To be sure, Giovanna Brambilla, partner at Milan-based executive search firm Value Search, had another take on Kering’s agreement to regularize its fiscal position. “I want to think and hope that the sustainability theme is not only a concept regarding the environment, but also one of transparency and ethic,” Brambilla said. “Consumers and companies are increasingly more attentive to sustainability and this could also mean a simpler reading of financial operations.” Companies today are increasingly judged not only on whether they pollute less, save energy and earn top certifications, but also on moral grounds, noted Brambilla.

In January, Kering ranked as the second most sustainable company in the world across all industries in Corporate Knights Global 100 Index unveiled at the World Economic Forum in Davos rocketing up from 47th place just a year ago. The luxury goods firm, owner of brands including Gucci, Alexander McQueen and Balenciaga, was the leader in the ranking in the luxury, apparel and accessories category for the second year in a row. Kering has made corporate social responsibility a pillar of its strategy in recent years, and is notably aiming to reduce its environmental footprint by 40 percent between 2017 and 2025, as reported. This week, the company is releasing detailed guidelines on animal welfare — a several-hundred page document outlining standards for cattle, calves, goats, sheep, ostriches, crocodiles and alligators, pythons, farmed fur and abattoirs — open-sourced, in keeping with other company efforts related to sustainability.

In any case, one source admitted that such high fines have triggered a rethinking for many brands as the government installed last year and the Italian Revenue Agency have become increasingly more aggressive toward fiscal elusion.

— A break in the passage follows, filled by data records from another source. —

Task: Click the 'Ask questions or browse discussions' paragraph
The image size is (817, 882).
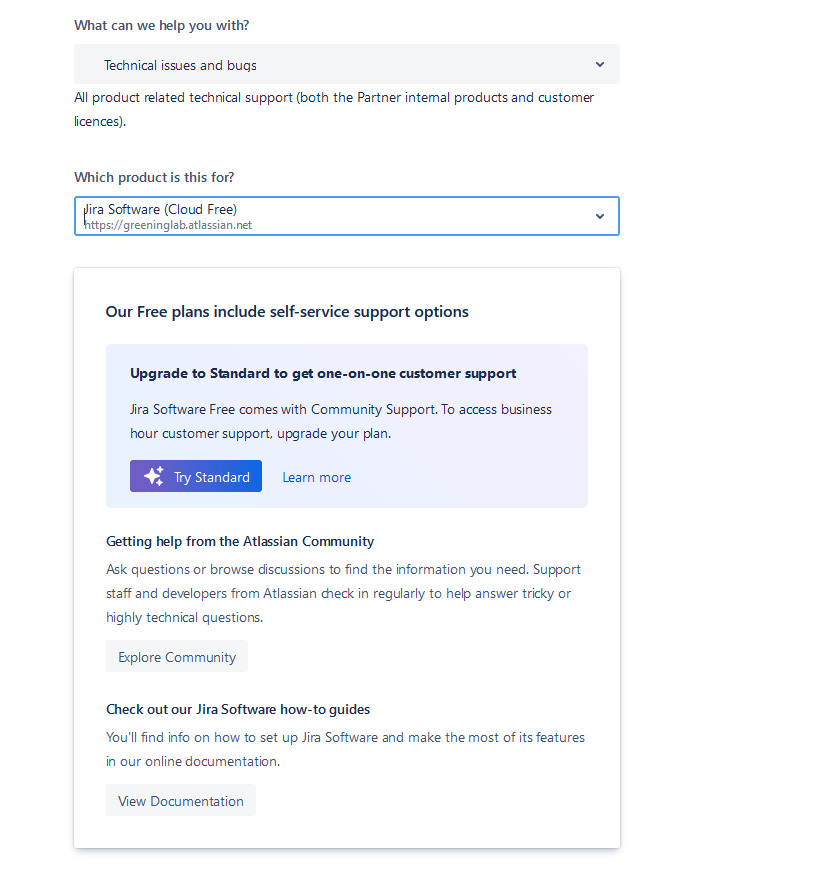Action: coord(343,593)
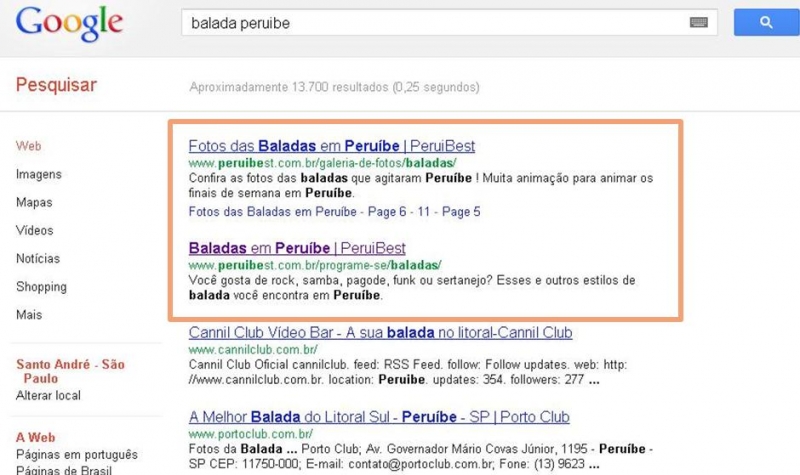The height and width of the screenshot is (475, 800).
Task: Switch to Notícias results
Action: [x=38, y=259]
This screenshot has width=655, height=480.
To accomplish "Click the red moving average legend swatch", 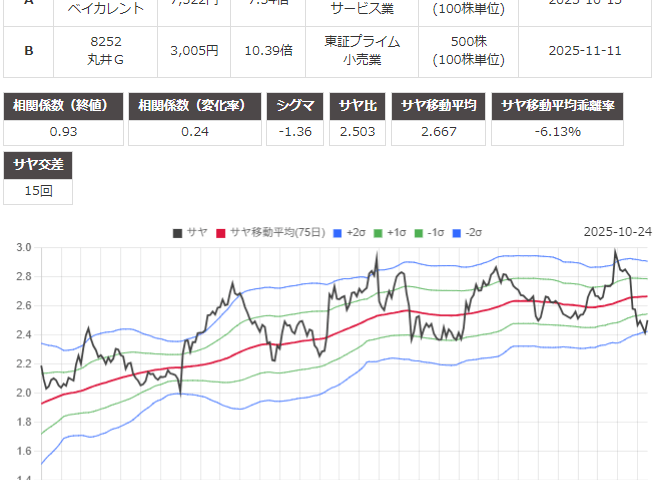I will [221, 232].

Armando Branchini, deputy chairman of Milan-based consultancy InterCorporate, said that, “absolutely,” companies have become much more attentive to tax regularity. “Companies posting medium- and large-sized revenues that are considered ‘big contributors’ are monitored annually and verified every three or four years — five at the most. Verifications are made within the company by agents of the Italian tax police and officials of the Internal Revenue Agency and can last months, even more than one year,” said Branchini, noting that companies with “famous brands” that have over the past few years registered sales and profit growths “above average,” are “privileged targets. Surely others will be induced to think that not even these big and famous companies succeed in saving on tax money.”